China's 20 percent stake in Standard Bank was because until the recent credit crunch - it was unable to buy into, and indeed was barred from acquiring, stakes in European and American concerns.

China has been left alone with markets thought of as too small by Western investors. So, for example, it produces small cars for the African market that used to rely on second-hand European models.

China's role in Sudan has, of course, been criticized, particularly by Western NGOs and liberals who have not appreciated their own ability to boss the Sudanese around being undermined, and who like to paint the current conflict there in simple black and white terms.

If anything, China's influence has been beneficial in Western terms, as it has brought pressure to bear on the Khartoum government to end the conflict, it has supported UN intervention in Darfur and contributed several hundred engineers to the UN African Union Mission in Darfur.

Prior to that embarrassed that this was shaping up as yet another Muslim versus Christian conflict that they were taking sides in the Western powers had been reduced to fighting the war by proxy funding African Union troops to deal with the situation for them or, effectively, hiring black labor to do their dirty work.

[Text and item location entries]
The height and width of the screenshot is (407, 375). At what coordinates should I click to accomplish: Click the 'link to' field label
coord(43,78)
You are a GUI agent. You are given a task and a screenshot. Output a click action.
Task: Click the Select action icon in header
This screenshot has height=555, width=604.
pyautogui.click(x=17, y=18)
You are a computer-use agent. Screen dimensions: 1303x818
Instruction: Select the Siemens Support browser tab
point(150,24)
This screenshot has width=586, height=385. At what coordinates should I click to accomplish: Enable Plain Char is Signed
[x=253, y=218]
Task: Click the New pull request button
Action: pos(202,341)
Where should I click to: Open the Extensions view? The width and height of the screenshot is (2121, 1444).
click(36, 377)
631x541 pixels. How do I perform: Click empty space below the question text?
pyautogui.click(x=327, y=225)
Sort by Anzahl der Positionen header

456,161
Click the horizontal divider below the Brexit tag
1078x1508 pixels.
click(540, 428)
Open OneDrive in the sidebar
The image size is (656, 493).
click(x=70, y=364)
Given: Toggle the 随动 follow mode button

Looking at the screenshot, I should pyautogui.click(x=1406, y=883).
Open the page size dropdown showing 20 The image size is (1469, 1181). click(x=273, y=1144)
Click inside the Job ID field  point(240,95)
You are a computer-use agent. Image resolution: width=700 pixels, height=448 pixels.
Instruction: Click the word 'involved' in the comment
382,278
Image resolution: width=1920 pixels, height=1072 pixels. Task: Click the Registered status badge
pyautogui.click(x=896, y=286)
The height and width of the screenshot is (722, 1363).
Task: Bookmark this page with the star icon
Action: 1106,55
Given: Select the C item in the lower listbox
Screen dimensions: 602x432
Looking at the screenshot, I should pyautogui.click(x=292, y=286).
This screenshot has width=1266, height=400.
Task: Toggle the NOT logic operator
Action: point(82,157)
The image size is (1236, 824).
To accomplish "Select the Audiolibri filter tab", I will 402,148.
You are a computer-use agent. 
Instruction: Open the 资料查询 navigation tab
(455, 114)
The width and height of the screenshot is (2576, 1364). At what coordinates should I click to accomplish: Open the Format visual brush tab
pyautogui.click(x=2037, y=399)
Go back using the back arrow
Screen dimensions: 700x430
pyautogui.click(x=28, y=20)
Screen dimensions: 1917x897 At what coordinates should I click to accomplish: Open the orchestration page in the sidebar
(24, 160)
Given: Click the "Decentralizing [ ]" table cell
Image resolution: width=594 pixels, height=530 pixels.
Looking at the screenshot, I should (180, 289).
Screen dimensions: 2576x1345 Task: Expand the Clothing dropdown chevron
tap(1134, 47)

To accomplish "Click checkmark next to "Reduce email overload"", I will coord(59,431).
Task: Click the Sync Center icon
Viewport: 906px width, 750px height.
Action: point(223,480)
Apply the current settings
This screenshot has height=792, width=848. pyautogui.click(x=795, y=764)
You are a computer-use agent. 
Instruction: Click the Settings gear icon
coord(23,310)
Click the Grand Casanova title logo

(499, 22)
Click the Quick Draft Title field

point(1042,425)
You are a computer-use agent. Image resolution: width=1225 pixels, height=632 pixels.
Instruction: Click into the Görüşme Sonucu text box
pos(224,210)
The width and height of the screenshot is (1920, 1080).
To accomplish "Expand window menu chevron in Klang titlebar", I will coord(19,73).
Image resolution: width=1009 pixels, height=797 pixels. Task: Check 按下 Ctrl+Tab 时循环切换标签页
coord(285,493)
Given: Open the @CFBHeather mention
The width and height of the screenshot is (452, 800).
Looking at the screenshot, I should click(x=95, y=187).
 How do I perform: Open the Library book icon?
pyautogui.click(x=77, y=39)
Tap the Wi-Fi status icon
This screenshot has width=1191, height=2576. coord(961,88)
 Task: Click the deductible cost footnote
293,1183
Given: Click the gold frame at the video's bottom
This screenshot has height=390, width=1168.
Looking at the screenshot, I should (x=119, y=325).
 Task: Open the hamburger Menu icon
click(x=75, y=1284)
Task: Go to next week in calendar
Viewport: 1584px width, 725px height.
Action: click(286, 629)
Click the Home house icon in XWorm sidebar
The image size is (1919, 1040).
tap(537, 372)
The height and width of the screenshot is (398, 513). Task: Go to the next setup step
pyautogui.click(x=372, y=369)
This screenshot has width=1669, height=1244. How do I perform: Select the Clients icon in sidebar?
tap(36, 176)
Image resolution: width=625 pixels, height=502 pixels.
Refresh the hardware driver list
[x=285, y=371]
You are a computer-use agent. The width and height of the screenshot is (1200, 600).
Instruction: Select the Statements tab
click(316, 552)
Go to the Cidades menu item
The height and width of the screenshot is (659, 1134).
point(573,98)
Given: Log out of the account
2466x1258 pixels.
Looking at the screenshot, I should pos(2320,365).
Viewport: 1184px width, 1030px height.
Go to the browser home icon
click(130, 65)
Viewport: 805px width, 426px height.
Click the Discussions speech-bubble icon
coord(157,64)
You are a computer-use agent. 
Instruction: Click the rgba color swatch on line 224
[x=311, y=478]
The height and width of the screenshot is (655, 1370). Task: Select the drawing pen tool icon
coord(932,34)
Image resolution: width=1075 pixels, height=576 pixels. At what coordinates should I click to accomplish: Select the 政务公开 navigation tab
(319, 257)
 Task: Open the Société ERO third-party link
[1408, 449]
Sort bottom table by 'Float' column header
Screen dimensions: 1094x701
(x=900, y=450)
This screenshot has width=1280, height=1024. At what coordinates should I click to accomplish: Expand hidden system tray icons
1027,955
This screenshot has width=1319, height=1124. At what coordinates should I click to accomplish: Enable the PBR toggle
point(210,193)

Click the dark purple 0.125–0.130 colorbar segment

Instructions to follow: Quote the passage on China's role in Africa between "China's role in" and "and white terms.", inclusive.

Correct output:
China's role in Sudan has, of course, been criticized, particularly by Western NGOs and liberals who have not appreciated their own ability to boss the Sudanese around being undermined, and who like to paint the current conflict there in simple black and white terms.